Children with acute lymphoblastic leukemia (ALL), the most common form of pediatric cancer, can safely receive intravenous infusions of a reformulated mainstay of chemotherapy that has been delivered via painful intramuscular (IM) injection for more than 40 years, research suggests. This study, the Dana Farber Cancer Institute (DFCI)/ALL Consortium Protocol 05-001, was presented at the 55th annual meeting of the American Society of Hematology (ASH), held December 7-10, 2013, in New Orleans, Louisiana.
Researchers looked at the 4-year, event-free survival and toxicity of Escherichia coli L-asparaginase delivered via IV in its polyethylene glycol (PEG)-conjugated formulation or through IM injection in its native formulation. Clinicians had been delivering the drug via injection because of serious allergic reactions previously linked with IV infusion of the drug in its native form.
The clinical trial is one of the largest to compare the safety, efficacy, and pharmokinetics of the two formulations of the bacteria-based enzyme. Data came from 551 patients, age 1 to 18 years, who were treated for pediatric ALL at 11 centers in the United States and Canada between 2005 and 2010. The findings take on particular relevance now that native L-asparaginase is no longer available in the United States.
“Demonstrating that this important agent can be safely administered intravenously should help to provide clinicians peace of mind that they can decrease patient discomfort without increasing risk,” said Lewis B. Silverman, MD, who presented the data on behalf of the DFCI/ALL Consortium in Massachusetts.
The overall 4-year event-free survival rate for all patients enrolled on the protocol was 86%, among the highest rates ever reported in a pediatric ALL trial. No statistically significant difference in event-free survival occurred between patients in the trial’s IV PEG-asparaginase and IM native L-asparaginase arms (92% and 90%, respectively); nor were there significant differences in the rates of allergic reactions (12% and 9%, respectively), pancreatitis (11% and 9%, respectively), or clotting (6% and 11%, respectively), all of which are potential side effects of L-asparaginase.
PEG-asparaginase remains in the bloodstream longer than L-asparaginase, which means patients can be treated less frequently.

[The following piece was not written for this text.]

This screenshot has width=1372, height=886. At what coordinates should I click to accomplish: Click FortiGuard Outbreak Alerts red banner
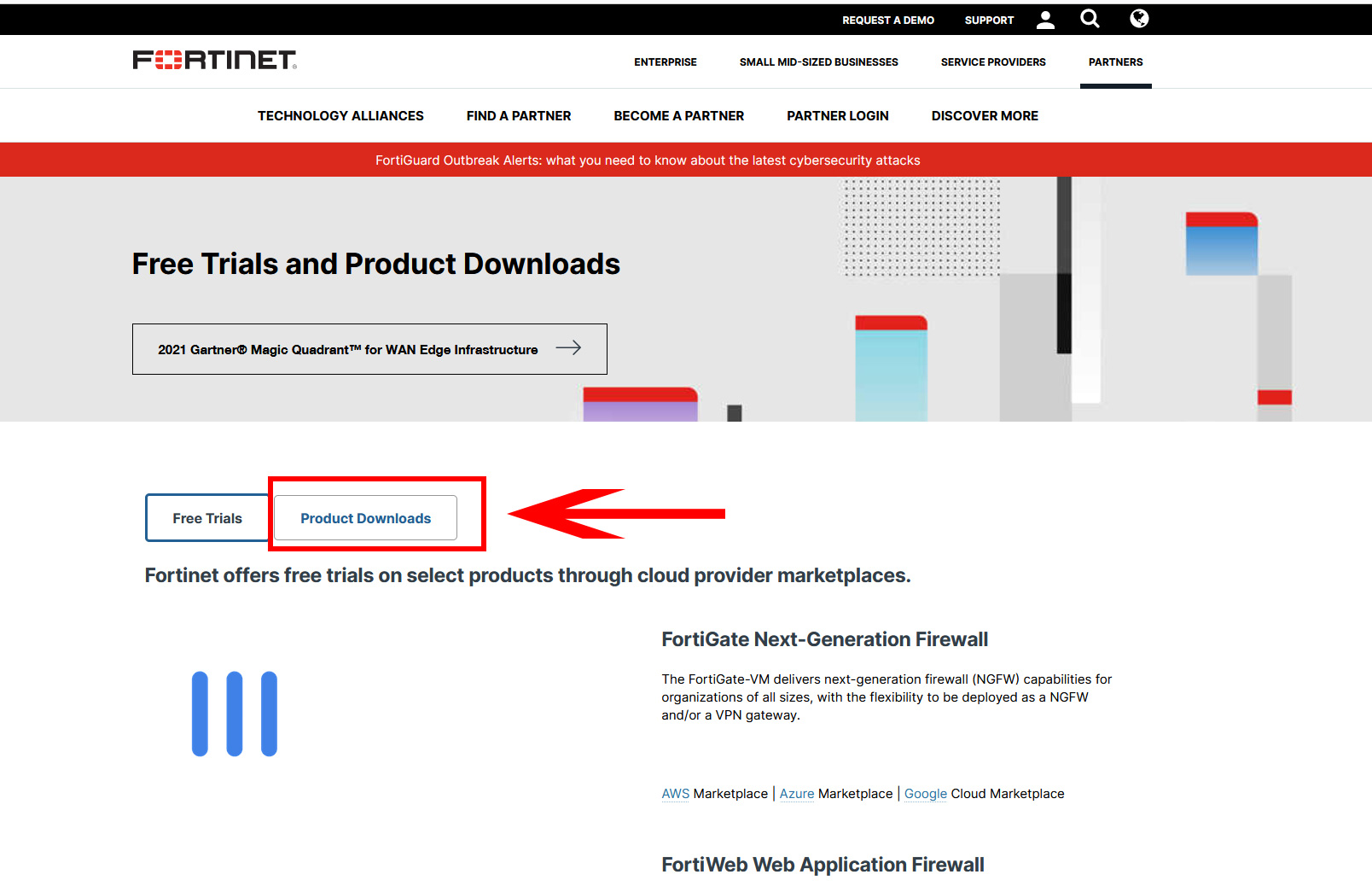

The lowest concentrations of drug in the blood of patients in the study’s IV PEG-asparaginase arm were nearly eight times higher than those in the IM-native E coli L-asparaginase group. Also, the pediatric patients experienced less pain and anxiety with IV administration of PEG-asparaginase.
PEG-asparaginase is a modified formulation of E coli-derived L-asparaginase. Previous studies had indicated that PEG-asparaginase may be less allergenic, which suggests that IV administration of the drug might be more feasible than the native E coli preparation.
Protocol 05-001 also investigated an intensified treatment regimen for children with B-cell ALL who showed evidence of high levels of minimal residual disease following initial treatment, who tend to have relatively poor outcomes. The intensified regimen was associated with a 4-year event-free survival rate of 77%, a large improvement over outcomes reported in the past for this group of patients.